And if the rest are like this they can stay lost. Thank you, I’ll be here all week; don’t forget to tip your waitress. Even offstage, I can’t help but think that Straczynski had all these years to prepare and this is the best he has to offer? There’s a short exorcism tale so embarrassingly clumsy that few people would have thought it worth releasing and then a longer moral-choice story that while it works overall is definitely slim.
Let’s start with the exorcism and certainly that subject sounds odd for B5. I remember hearing a story that Straczynski was annoyed by the supernatural elements in Neil Gaiman’s script but can’t find any verification so let’s just leave that as an unsubstantiated and possibly wrong rumor. In any case, Straczynski seems to have gone that route himself and “seems” because you can always posit the demon as some kind of utterly natural alien though there’s not the slightest hint of that in the episode.
Which may or may not matter considering how embarrassing this segment is. The entire opening is pretty much nothing but two characters spouting exposition at each other, nothing dramatic about it and a voice over or text crawl could have served the same purpose just as ineptly but much lower on the annoyance factor. Actually, there’s a brief scene just before the exposition-a-rama showing an unknown man falling down in what appears to be a warehouse area. A bit is shot through some kind of circular object, perhaps with the idea of adding some visual interest though it’s so completely unmotivated that’s really just distracting. Maybe he was trying to indicate the character is trapped but I sincerely hope not. (Straczynski is the credited director though the IMDB also lists Sara Barnes.)
So the point is that Catholicism (or Christianity in general?) has been declining since humans reached the stars and found no angels, not even Vorlons. The priest goes on (and on) about this while Lochley lays out her problem. (Tracy Scoggins is as wooden an actor as you can find.) Seems the guy from the first short scene is possibly possessed by a demonic entity and when he’s finished his crumpets could Mr. Priest please have a look-see? Admittedly there’s a bit of spark to the priest-possessee dialogues though overall they don’t amount to much. In the end it’s tossed away by having Lochley jump up from a sleepless night having realized the “secret” and then she then gets to deliver a cringe-worthy monologue at full volume. The entire segment has no subtlety, no depth, no brains, no nothin’.

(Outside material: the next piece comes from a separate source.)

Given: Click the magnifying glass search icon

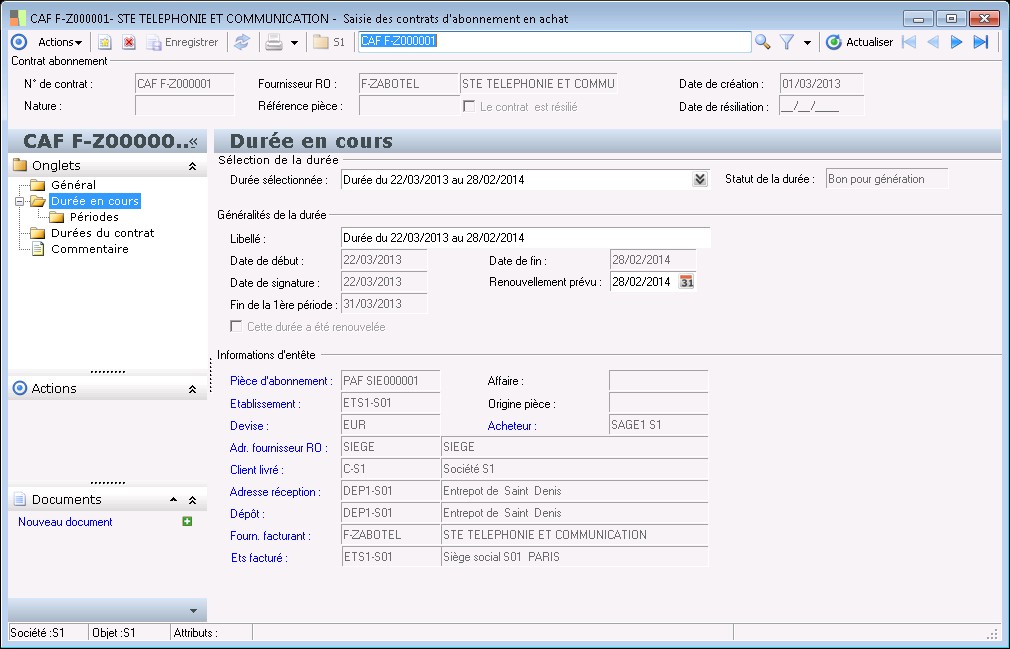Looking at the screenshot, I should (x=762, y=42).
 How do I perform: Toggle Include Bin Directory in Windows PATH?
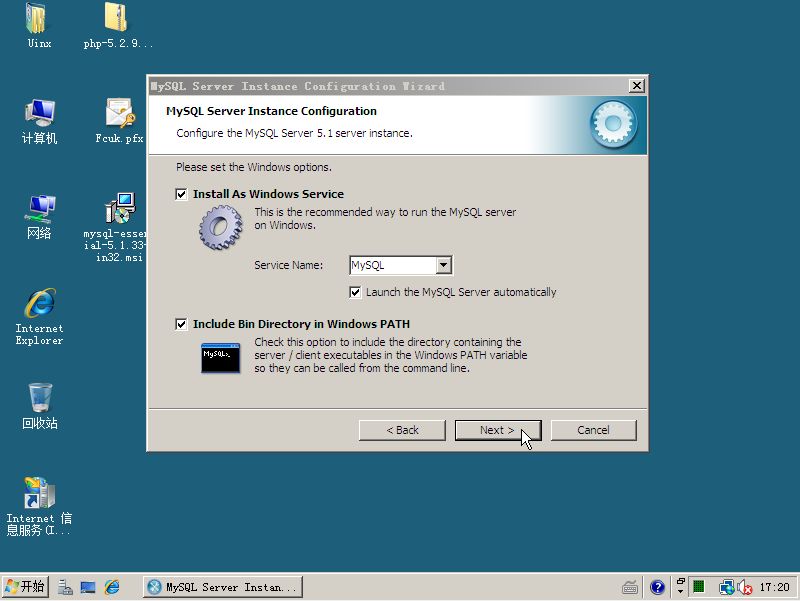point(181,324)
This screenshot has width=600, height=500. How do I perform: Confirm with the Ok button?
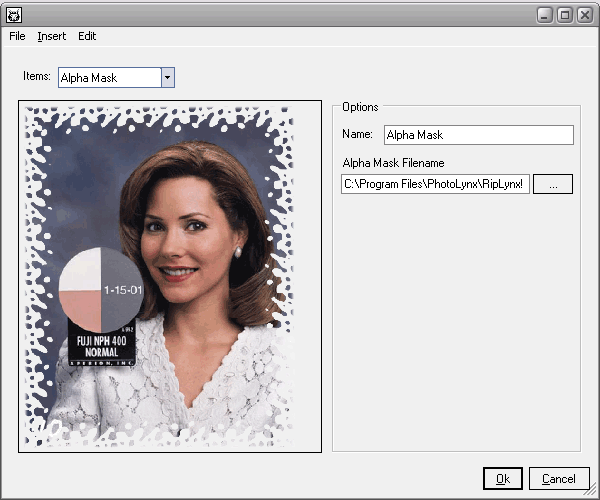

The second and longer segment revolves around whether Sheridan will save Earth from a disastrous attack by assassinating the prince who will grow up to lead said attack. This story is much better, partly because the cast is stronger but also even though the conflict is quite schematic at least it has some substance. The impact is reduced by having some out-of-the-blue disaster that relies on Sheridan believing that a vision he has is actually of the future and not some hallucination or illusion (a line of dialogue even addresses this, though in a somewhat improbable “I know what’s real” tone). And then the prince volunteers personal info to Sheridan that it’s hard to imagine anybody in such a cut-throat court doing. Even worse is a scene with a news reporter that shows Sheridan playing a mean practical joke but actually comes across as misogynist. Was this intended to display another side to Sheridan or did Straczynski actually think this might be funny? (The misogyny seems completely unintentional though still hard to deny.)
In the end the second segment relies on Sheridan thinking of an unexpected alternate solution which is perfectly fine even if it mostly sidesteps the moral dilemma. The unfortunate capper, though, is a bit where Sheridan accuses the technomage of perhaps manipulating him to do the this alternate solution which the technomage had wanted all along. This doesn’t even really make much sense and you’d have to really stretch the earlier scenes to make that fit. But then that possibility is never resolved anyway so it feels completely tacked on.